**STATED TASK**
Switch "navigation bar" to "top menu" and rewrite the lines beginning with the line that holds "At what coordinates" and running through the end of the lines below, with nothing else altered. Omit the pictures from your answer.

**RECORDS SHOWN**
## START

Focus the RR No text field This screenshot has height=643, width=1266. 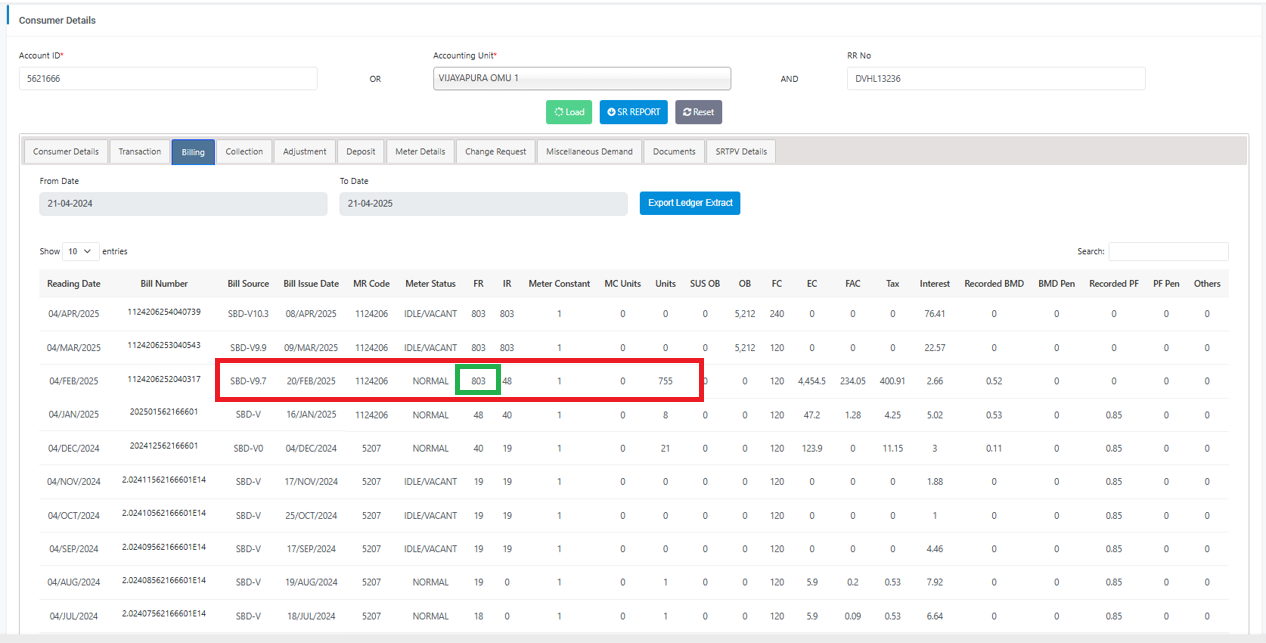[x=995, y=79]
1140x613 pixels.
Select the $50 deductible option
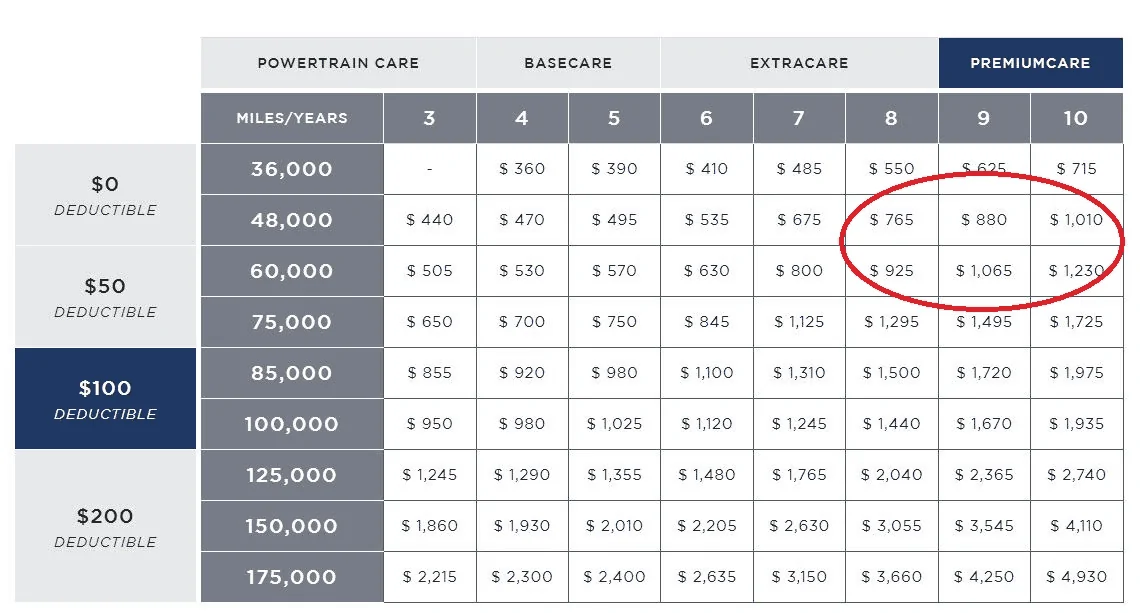[x=105, y=297]
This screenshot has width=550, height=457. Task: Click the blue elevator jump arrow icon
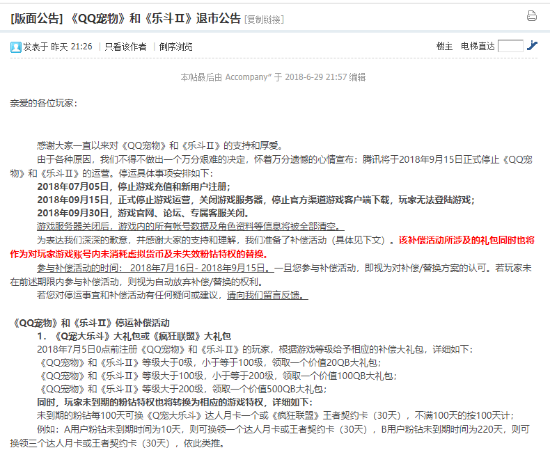pos(532,46)
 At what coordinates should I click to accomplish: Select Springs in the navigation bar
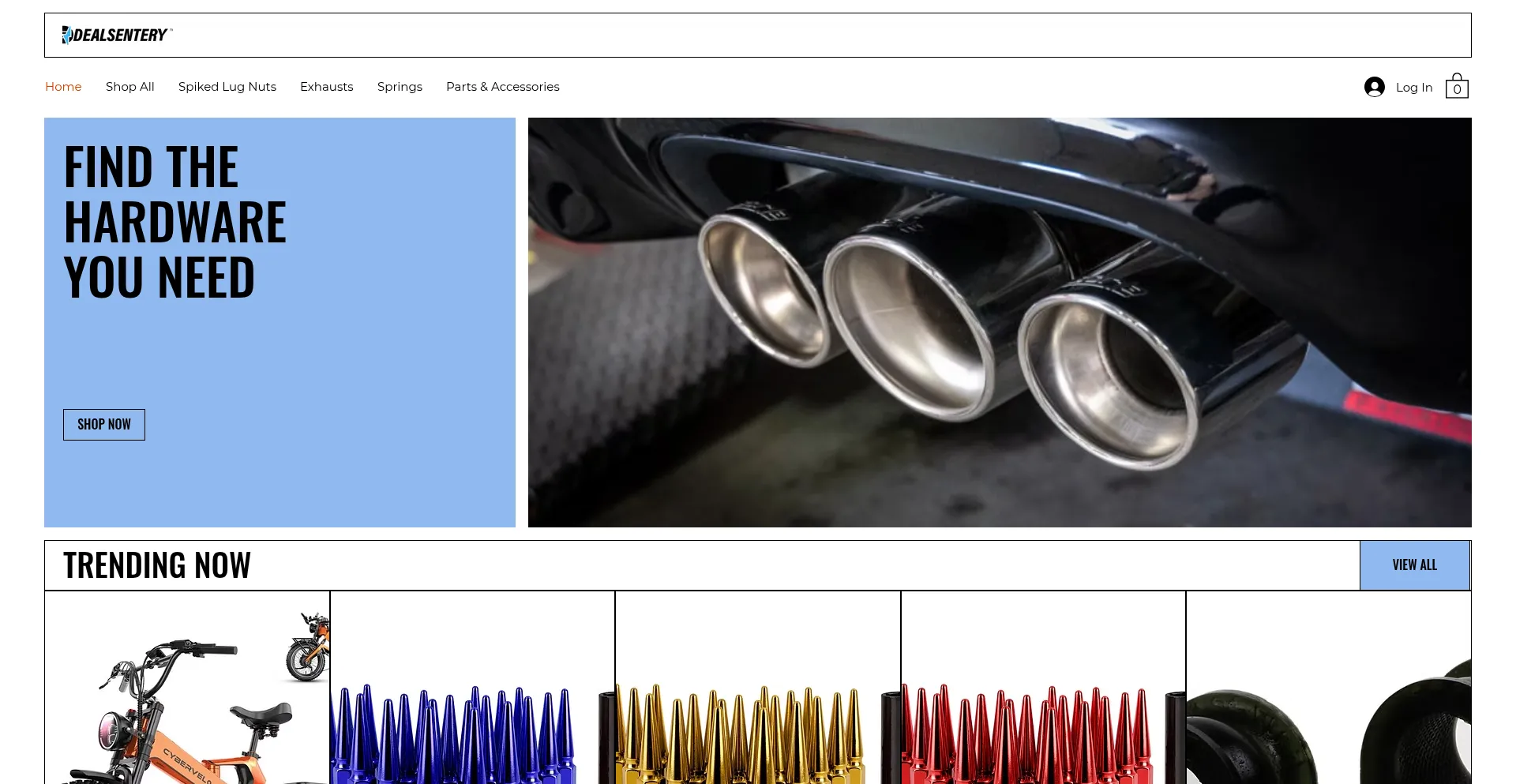pos(400,87)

## END

**EXERCISE OUTPUT**
 At what coordinates should I click to accomplish: Select Springs in the top menu
pos(400,87)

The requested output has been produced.